GroupM ESP managing partner Hiren Pandit does not agree that the IPL has lost its youth value. He believes that the lack of competitiveness is driving away interest. The Indian team‘s pathetic form also contributed to the low interest.

Pandit, though, cautions against writing off the IPL as the data is just for the first six matches. "I think it‘s too early to comment, let‘s wait for some more matches. But, yes, the ratings have gone down due to lack of good performance from players and the Indian team‘s performance in the recent tours," he says.

He is also hopeful that a couple of good performances will lift the mood among fans. A case in point is last year‘s IPL when Chris Gayle took the IPL by storm with his ruthless knocks. Gayle, who remained unsold during the auction, was taken as a replacement player by Royal Challengers Bangalore, which turned out to be a game changer.

Singh feels that the franchises should do more activity round the year to engage fans and the emphasis should be on the sport rather than entertainment. He is quick to add that the right dosage of entertainment is also needed.

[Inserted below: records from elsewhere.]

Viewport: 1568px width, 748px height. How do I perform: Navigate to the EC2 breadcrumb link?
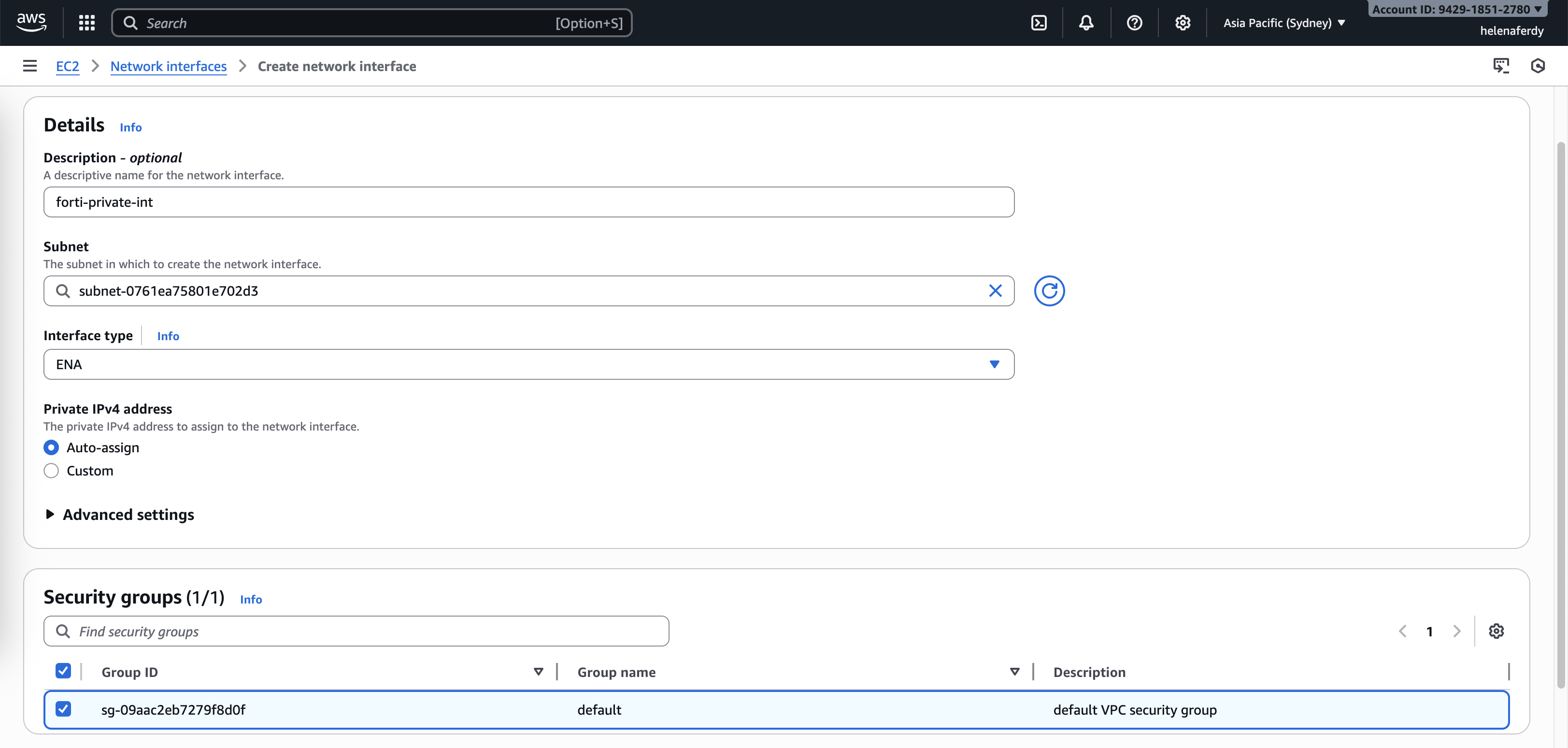(67, 66)
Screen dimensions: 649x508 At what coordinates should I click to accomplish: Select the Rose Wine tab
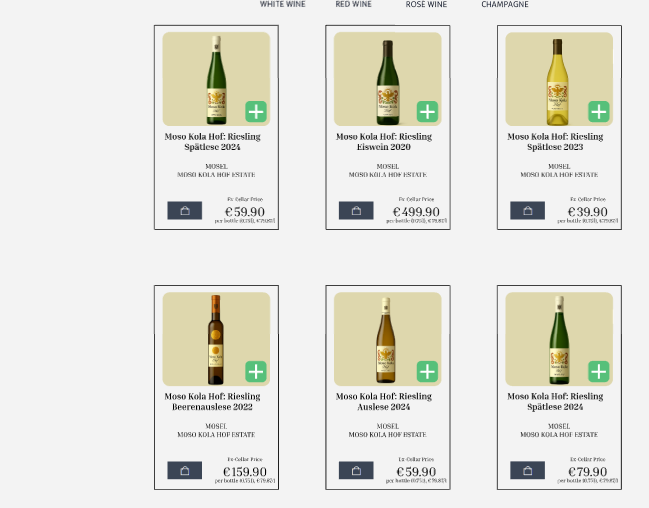tap(426, 5)
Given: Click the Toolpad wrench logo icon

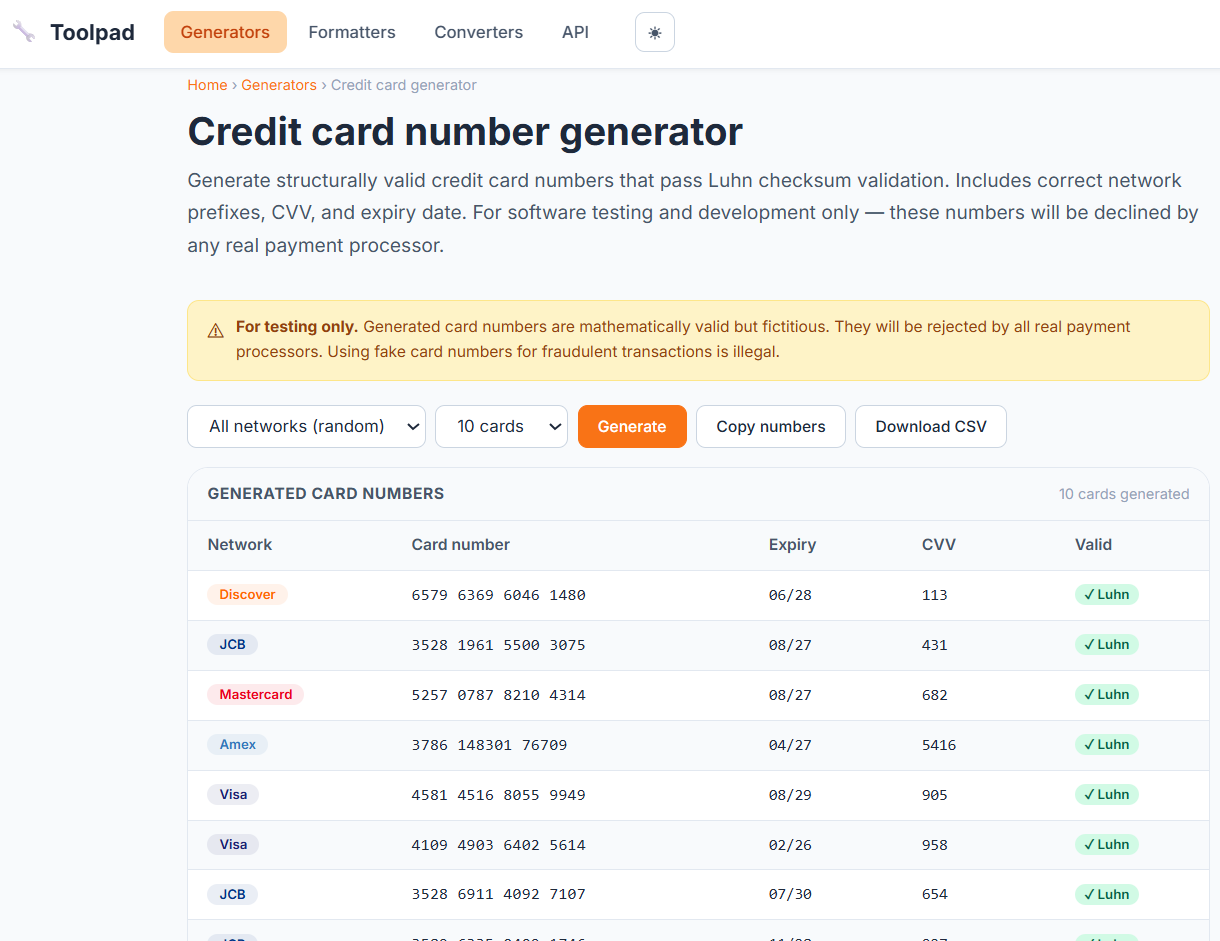Looking at the screenshot, I should 24,32.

Maxus and Motivator South Asia MD Ajit Varghese says though the drop in ratings is a concern, advertisers at the same time will get a value out of their marketing investment‘s since a rating of 3.76 is not that bad either. He also contends that advertisers who have taken on-air sponsorship this year will gain more as the number of advertisers is less which will result in less clutter.

"We never had high expectations from the IPL this season as ratings have taken a hit due to Indian team‘s (bad) performance. However the drop in ratings remain a concern," Varghese adds. "Different advertisers have different objectives to get on to the IPL bandwagon. Some might want to use it to launch products, while others do it for impact. Some also might do it to strengthen their leadership position."

A sports marketing expert feels that one reason for lower ratings is a lack of close match endings. "Glamour also is important as the IPL has always been sold as an entertainment property. The fact that ‘Houseful‘ did well at the box office shows that people are not interrupting their schedule to watch matches," the executive says.

Pandit, however, has a contrarian view. "I don‘t think that (glamour) it will do any wonders for the IPL because at the end of the day it is about the sport, which in itself is an entertainment proposition."